**Activity**
Transcribe all of the records precisely as they are presented.

--- Dataset records ---

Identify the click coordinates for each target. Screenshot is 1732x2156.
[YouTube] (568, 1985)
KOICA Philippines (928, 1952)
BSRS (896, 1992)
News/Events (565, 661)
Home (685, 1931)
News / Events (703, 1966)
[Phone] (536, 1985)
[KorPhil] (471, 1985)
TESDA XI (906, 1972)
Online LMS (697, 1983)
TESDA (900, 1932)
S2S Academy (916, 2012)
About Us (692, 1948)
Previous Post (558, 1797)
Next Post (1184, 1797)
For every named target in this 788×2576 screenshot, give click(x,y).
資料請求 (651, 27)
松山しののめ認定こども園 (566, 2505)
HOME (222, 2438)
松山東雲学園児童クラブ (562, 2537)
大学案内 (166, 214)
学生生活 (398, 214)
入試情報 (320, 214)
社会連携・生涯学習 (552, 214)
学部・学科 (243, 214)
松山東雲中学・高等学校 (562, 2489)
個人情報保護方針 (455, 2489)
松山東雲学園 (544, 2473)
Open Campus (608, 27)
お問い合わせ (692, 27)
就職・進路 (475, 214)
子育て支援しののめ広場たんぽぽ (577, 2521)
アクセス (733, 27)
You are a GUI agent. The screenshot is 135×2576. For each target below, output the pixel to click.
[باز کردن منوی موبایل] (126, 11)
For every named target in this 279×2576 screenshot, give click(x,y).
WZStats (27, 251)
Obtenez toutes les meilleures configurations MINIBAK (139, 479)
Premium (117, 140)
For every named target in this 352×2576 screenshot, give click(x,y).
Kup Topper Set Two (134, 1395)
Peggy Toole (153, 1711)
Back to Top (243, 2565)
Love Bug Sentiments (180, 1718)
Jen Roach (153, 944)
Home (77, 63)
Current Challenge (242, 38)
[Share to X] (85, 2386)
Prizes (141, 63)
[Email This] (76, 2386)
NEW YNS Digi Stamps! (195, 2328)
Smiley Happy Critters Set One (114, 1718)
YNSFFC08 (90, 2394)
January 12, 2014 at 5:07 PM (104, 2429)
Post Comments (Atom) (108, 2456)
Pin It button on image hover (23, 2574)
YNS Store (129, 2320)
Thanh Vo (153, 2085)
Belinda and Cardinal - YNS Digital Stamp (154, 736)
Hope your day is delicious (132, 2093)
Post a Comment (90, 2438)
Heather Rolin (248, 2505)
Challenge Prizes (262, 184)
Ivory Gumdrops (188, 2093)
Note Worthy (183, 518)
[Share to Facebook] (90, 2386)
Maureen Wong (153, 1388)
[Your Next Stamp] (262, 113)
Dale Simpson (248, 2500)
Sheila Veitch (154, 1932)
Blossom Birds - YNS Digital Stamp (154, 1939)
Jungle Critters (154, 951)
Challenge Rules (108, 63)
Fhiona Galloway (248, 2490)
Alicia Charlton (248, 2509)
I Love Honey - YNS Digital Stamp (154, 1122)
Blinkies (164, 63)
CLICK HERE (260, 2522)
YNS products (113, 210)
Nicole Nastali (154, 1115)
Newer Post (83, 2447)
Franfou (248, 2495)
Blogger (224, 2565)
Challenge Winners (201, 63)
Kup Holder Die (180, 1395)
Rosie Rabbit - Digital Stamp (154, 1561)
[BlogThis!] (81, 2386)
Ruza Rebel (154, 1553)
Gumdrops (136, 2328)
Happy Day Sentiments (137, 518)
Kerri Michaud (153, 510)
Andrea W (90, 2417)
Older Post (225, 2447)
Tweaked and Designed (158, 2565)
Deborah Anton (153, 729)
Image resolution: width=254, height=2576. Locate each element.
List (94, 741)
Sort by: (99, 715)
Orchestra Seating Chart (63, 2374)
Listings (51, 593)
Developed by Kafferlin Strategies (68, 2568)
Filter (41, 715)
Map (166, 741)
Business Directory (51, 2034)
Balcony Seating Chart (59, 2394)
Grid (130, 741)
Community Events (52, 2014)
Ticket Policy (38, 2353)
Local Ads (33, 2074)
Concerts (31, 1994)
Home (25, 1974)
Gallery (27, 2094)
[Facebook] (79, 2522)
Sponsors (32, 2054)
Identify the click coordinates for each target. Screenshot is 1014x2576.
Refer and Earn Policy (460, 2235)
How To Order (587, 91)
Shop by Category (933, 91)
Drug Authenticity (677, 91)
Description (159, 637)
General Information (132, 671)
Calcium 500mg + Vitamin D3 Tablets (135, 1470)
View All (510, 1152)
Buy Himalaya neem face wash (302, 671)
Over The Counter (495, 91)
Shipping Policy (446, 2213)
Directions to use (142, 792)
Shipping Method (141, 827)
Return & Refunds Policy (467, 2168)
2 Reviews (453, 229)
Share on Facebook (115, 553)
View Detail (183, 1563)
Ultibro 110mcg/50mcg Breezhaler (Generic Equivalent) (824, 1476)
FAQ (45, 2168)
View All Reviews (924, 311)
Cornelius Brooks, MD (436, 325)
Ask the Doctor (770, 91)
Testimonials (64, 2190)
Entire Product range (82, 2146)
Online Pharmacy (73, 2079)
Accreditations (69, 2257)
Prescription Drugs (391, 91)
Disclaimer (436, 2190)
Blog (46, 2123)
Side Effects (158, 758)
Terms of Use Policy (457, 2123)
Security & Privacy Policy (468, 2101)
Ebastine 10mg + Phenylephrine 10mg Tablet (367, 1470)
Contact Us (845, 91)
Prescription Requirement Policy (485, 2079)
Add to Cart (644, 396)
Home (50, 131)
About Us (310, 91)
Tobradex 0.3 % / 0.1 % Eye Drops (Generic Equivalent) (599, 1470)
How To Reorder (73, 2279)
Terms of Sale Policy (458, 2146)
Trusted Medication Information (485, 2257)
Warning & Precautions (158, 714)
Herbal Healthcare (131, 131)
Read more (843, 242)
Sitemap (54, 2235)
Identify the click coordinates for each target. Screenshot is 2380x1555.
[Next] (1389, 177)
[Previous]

---

**Exercise response**
Identify the click coordinates for each target. Screenshot is 1732x2156.
[YouTube] (568, 1985)
KOICA Philippines (928, 1952)
BSRS (896, 1992)
News/Events (565, 661)
Home (685, 1931)
News / Events (703, 1966)
[Phone] (536, 1985)
[KorPhil] (471, 1985)
TESDA XI (906, 1972)
Online LMS (697, 1983)
TESDA (900, 1932)
S2S Academy (916, 2012)
About Us (692, 1948)
Previous Post (558, 1797)
Next Post (1184, 1797)
For every named target in this 788×2576 screenshot, give click(x,y).
資料請求 (651, 27)
松山しののめ認定こども園 (566, 2505)
HOME (222, 2438)
松山東雲学園児童クラブ (562, 2537)
大学案内 (166, 214)
学生生活 (398, 214)
入試情報 (320, 214)
社会連携・生涯学習 (552, 214)
学部・学科 (243, 214)
松山東雲中学・高等学校 (562, 2489)
個人情報保護方針 (455, 2489)
松山東雲学園 (544, 2473)
Open Campus (608, 27)
お問い合わせ (692, 27)
就職・進路 (475, 214)
子育て支援しののめ広場たんぽぽ (577, 2521)
アクセス (733, 27)
You are a GUI agent. The screenshot is 135×2576. For each target below, output the pixel to click.
[باز کردن منوی موبایل] (126, 11)
For every named target in this 279×2576 screenshot, give click(x,y).
WZStats (27, 251)
Obtenez toutes les meilleures configurations MINIBAK (139, 479)
Premium (117, 140)
For every named target in this 352×2576 screenshot, give click(x,y).
Kup Topper Set Two (134, 1395)
Peggy Toole (153, 1711)
Back to Top (243, 2565)
Love Bug Sentiments (180, 1718)
Jen Roach (153, 944)
Home (77, 63)
Current Challenge (242, 38)
[Share to X] (85, 2386)
Prizes (141, 63)
[Email This] (76, 2386)
NEW YNS Digi Stamps! (195, 2328)
Smiley Happy Critters Set One (114, 1718)
YNSFFC08 (90, 2394)
January 12, 2014 at 5:07 PM (104, 2429)
Post Comments (Atom) (108, 2456)
Pin It button on image hover (23, 2574)
YNS Store (129, 2320)
Thanh Vo (153, 2085)
Belinda and Cardinal - YNS Digital Stamp (154, 736)
Hope your day is delicious (132, 2093)
Post a Comment (90, 2438)
Heather Rolin (248, 2505)
Challenge Prizes (262, 184)
Ivory Gumdrops (188, 2093)
Note Worthy (183, 518)
[Share to Facebook] (90, 2386)
Maureen Wong (153, 1388)
[Your Next Stamp] (262, 113)
Dale Simpson (248, 2500)
Sheila Veitch (154, 1932)
Blossom Birds - YNS Digital Stamp (154, 1939)
Jungle Critters (154, 951)
Challenge Rules (108, 63)
Fhiona Galloway (248, 2490)
Alicia Charlton (248, 2509)
I Love Honey - YNS Digital Stamp (154, 1122)
Blinkies (164, 63)
CLICK HERE (260, 2522)
YNS products (113, 210)
Nicole Nastali (154, 1115)
Newer Post (83, 2447)
Franfou (248, 2495)
Blogger (224, 2565)
Challenge Winners (201, 63)
Kup Holder Die (180, 1395)
Rosie Rabbit - Digital Stamp (154, 1561)
[BlogThis!] (81, 2386)
Ruza Rebel (154, 1553)
Gumdrops (136, 2328)
Happy Day Sentiments (137, 518)
Kerri Michaud (153, 510)
Andrea W (90, 2417)
Older Post (225, 2447)
Tweaked and Designed (158, 2565)
Deborah Anton (153, 729)
Image resolution: width=254, height=2576. Locate each element.
List (94, 741)
Sort by: (99, 715)
Orchestra Seating Chart (63, 2374)
Listings (51, 593)
Developed by Kafferlin Strategies (68, 2568)
Filter (41, 715)
Map (166, 741)
Business Directory (51, 2034)
Balcony Seating Chart (59, 2394)
Grid (130, 741)
Community Events (52, 2014)
Ticket Policy (38, 2353)
Local Ads (33, 2074)
Concerts (31, 1994)
Home (25, 1974)
Gallery (27, 2094)
[Facebook] (79, 2522)
Sponsors (32, 2054)
Identify the click coordinates for each target. Screenshot is 1014x2576.
Refer and Earn Policy (460, 2235)
How To Order (587, 91)
Shop by Category (933, 91)
Drug Authenticity (677, 91)
Description (159, 637)
General Information (132, 671)
Calcium 500mg + Vitamin D3 Tablets (135, 1470)
View All (510, 1152)
Buy Himalaya neem face wash (302, 671)
Over The Counter (495, 91)
Shipping Policy (446, 2213)
Directions to use (142, 792)
Shipping Method (141, 827)
Return & Refunds Policy (467, 2168)
2 Reviews (453, 229)
Share on Facebook (115, 553)
View Detail (183, 1563)
Ultibro 110mcg/50mcg Breezhaler (Generic Equivalent) (824, 1476)
FAQ (45, 2168)
View All Reviews (924, 311)
Cornelius Brooks, MD (436, 325)
Ask the Doctor (770, 91)
Testimonials (64, 2190)
Entire Product range (82, 2146)
Online Pharmacy (73, 2079)
Accreditations (69, 2257)
Prescription Drugs (391, 91)
Disclaimer (436, 2190)
Blog (46, 2123)
Side Effects (158, 758)
Terms of Use Policy (457, 2123)
Security & Privacy Policy (468, 2101)
Ebastine 10mg + Phenylephrine 10mg Tablet (367, 1470)
Contact Us (845, 91)
Prescription Requirement Policy (485, 2079)
Add to Cart (644, 396)
Home (50, 131)
About Us (310, 91)
Tobradex 0.3 % / 0.1 % Eye Drops (Generic Equivalent) (599, 1470)
How To Reorder (73, 2279)
Terms of Sale Policy (458, 2146)
Trusted Medication Information (485, 2257)
Warning & Precautions (158, 714)
Herbal Healthcare (131, 131)
Read more (843, 242)
Sitemap (54, 2235)
Identify the click coordinates for each target. Screenshot is 2380x1555.
[Next] (1389, 177)
[Previous]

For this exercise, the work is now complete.